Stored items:
****************
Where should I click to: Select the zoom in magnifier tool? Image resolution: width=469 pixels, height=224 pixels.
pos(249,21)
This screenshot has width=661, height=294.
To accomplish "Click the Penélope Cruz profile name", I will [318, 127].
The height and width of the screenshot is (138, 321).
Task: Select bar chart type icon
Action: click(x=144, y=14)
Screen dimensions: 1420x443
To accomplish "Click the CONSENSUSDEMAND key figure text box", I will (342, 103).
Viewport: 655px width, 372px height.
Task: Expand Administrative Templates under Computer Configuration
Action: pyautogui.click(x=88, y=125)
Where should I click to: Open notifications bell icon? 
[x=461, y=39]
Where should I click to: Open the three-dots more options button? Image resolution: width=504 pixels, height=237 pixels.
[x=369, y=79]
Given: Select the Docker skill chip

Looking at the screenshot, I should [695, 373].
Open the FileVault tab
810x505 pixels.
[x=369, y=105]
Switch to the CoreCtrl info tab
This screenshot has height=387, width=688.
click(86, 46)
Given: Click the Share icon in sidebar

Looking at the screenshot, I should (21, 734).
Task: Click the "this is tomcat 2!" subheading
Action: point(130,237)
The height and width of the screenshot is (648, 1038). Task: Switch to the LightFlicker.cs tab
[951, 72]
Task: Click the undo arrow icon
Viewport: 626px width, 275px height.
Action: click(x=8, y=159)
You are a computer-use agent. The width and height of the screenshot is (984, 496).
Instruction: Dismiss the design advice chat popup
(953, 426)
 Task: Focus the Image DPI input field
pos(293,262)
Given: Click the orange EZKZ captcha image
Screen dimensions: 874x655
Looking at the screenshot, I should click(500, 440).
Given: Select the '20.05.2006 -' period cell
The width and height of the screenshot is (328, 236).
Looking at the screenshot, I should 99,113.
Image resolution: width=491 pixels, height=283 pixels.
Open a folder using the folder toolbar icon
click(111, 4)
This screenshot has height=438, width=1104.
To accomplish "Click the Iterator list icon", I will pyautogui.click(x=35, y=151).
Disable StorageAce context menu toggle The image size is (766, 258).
****************
CHALLENGE:
Starting at the line that contains "This screenshot has height=438, width=1104." and continuing through the last line of the records, write out those lines again, requests included. In each answer, multiply every coordinate by 1.85 and round to the nearest whole number, with halves rounding up.

EXERCISE SOLUTION:
This screenshot has height=438, width=1104.
To accomplish "Click the Iterator list icon", I will pyautogui.click(x=65, y=279).
Disable StorageAce context menu toggle The image size is (766, 258).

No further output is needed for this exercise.